Full Example (net/http)

package main

import (
	"bytes"
	"encoding/base64"
	"encoding/json"
	"fmt"
	"io"
	"net/http"
	"time"
)

const (
	payTo    = "0xYOUR_ADDRESS_HERE"
	price    = "1000000" // 0.001 SUI in MIST
	suiRPC   = "https://fullnode.testnet.sui.io:443"
)

func encodeB64JSON(v any) string {
	b, _ := json.Marshal(v)
	return base64.StdEncoding.EncodeToString(b)
}

func decodeB64JSON(s string) (map[string]any, error) {
	b, err := base64.StdEncoding.DecodeString(s)
	if err != nil {
		return nil, err
	}
	var m map[string]any
	return m, json.Unmarshal(b, &m)
}

func write402(w http.ResponseWriter) {
	requirements := map[string]any{
		"s402Version": "1",
		"accepts":     []string{"exact"},
		"network":     "sui:testnet",
		"asset":       "0x2::sui::SUI",
		"amount":      price,
		"payTo":       payTo,
		"expiresAt":   time.Now().Add(5 * time.Minute).UnixMilli(),
	}

	w.Header().Set("payment-required", encodeB64JSON(requirements))
	w.Header().Set("Content-Type", "application/json")
	w.WriteHeader(402)
	json.NewEncoder(w).Encode(map[string]string{"error": "Payment Required"})
}

func verifySuiTx(txDigest string) bool {
	body, _ := json.Marshal(map[string]any{
		"jsonrpc": "2.0",
		"id":      1,
		"method":  "sui_getTransactionBlock",
		"params":  []any{txDigest, map[string]bool{"showEffects": true}},
	})

	resp, err := http.Post(suiRPC, "application/json", bytes.NewReader(body))
	if err != nil {
		return false
	}
	defer resp.Body.Close()

	data, _ := io.ReadAll(resp.Body)
	var result struct {
		Result struct {
			Effects struct {
				Status struct {
					Status string `json:"status"`
				} `json:"status"`
			} `json:"effects"`
		} `json:"result"`
	}
	json.Unmarshal(data, &result)
	return result.Result.Effects.Status.Status == "success"
}

func premiumData(w http.ResponseWriter, r *http.Request) {
	paymentHeader := r.Header.Get("x-payment")

	if paymentHeader == "" {
		write402(w)
		return
	}

	// Decode payment payload
	payload, err := decodeB64JSON(paymentHeader)
	if err != nil {
		http.Error(w, `{"error":"Invalid payment header"}`, 400)
		return
	}

	// Extract tx digest from payload
	inner, _ := payload["payload"].(map[string]any)
	txDigest, _ := inner["txDigest"].(string)

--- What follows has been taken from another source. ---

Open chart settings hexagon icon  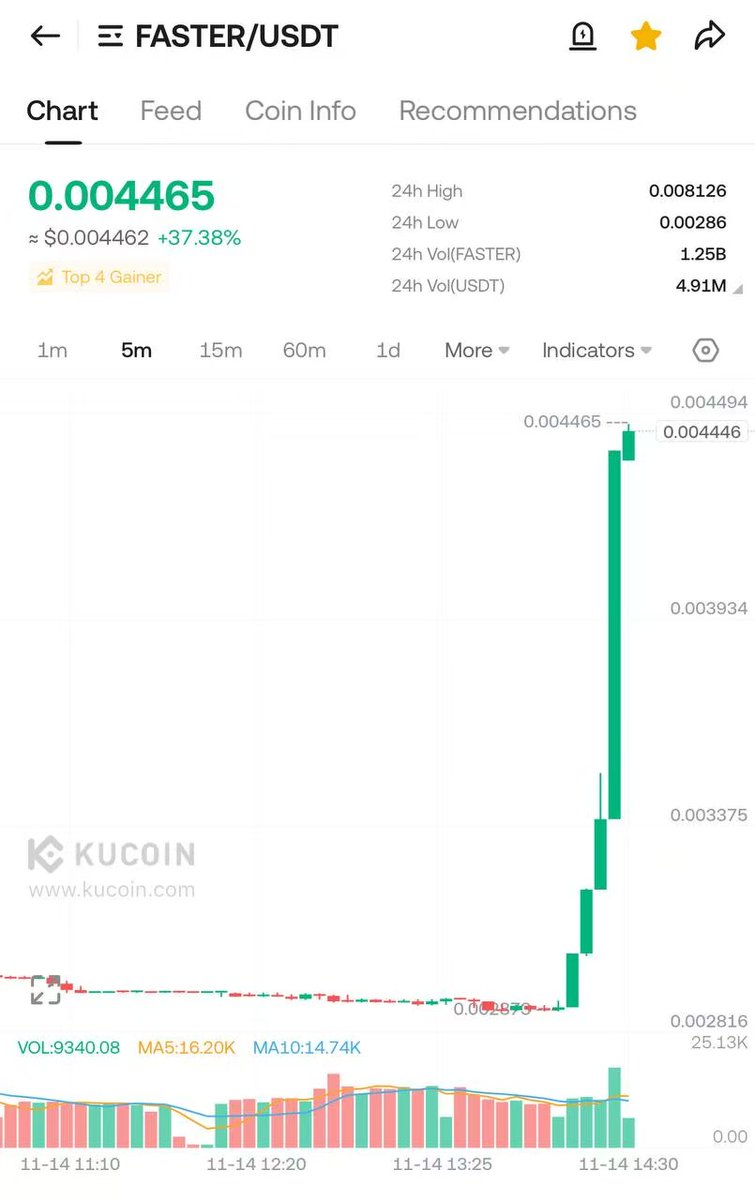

	if txDigest == "" || !verifySuiTx(txDigest) {
		http.Error(w, `{"error":"Payment verification failed"}`, 402)
		return
	}

	// Payment verified — serve premium content
	w.Header().Set("Content-Type", "application/json")
	json.NewEncoder(w).Encode(map[string]any{
		"data":     "This is premium data you paid for!",
		"txDigest": txDigest,
	})
}

func main() {
	http.HandleFunc("/api/premium-data", premiumData)
	fmt.Println("s402 server listening on :3402")
	http.ListenAndServe(":3402", nil)
}

Run It

go run server.go

No dependencies to install. Just go run.

Test It

# Step 1: Get the 402 response
curl -i http://localhost:3402/api/premium-data
# → 402 with payment-required header

# Step 2: Decode the requirements (pipe through base64 -d)
curl -s http://localhost:3402/api/premium-data -D - -o /dev/null 2>&1 \
  | grep payment-required \
  | cut -d' ' -f2 \
  | base64 -d \
  | python3 -m json.tool

The client-side payment flow (building the Sui transaction, signing, retrying) is handled by any s402 client with a Sui scheme implementation.

Production Hardening

The example above is minimal. For production, add:

• Amount verification: Inspect balanceChanges in the RPC response to confirm the correct amount was sent to your address
• Replay protection: Store processed txDigest values in a set/database
• Expiry enforcement: Reject payments where the requirements have expired
• HTTPS: Required — payment headers are base64, not encrypted
• Concurrent safety: Use sync.Map or similar for the replay protection set

Conformance Testing

s402 ships 161 machine-readable JSON test vectors in spec/vectors/. Use them to verify your Go implementation matches the spec — no TypeScript required:

npm pack s402 && tar xzf s402-*.tgz
ls package/test/conformance/vectors/

Load the vectors, run your encode/decode functions against them, and compare results. See the Conformance Vectors guide for a complete Go example.

Key Takeaway

Go's standard library is enough to accept s402 payments. No SDK, no dependencies, no framework required. The entire server-side integration is: decode base64, parse JSON, POST to Sui RPC.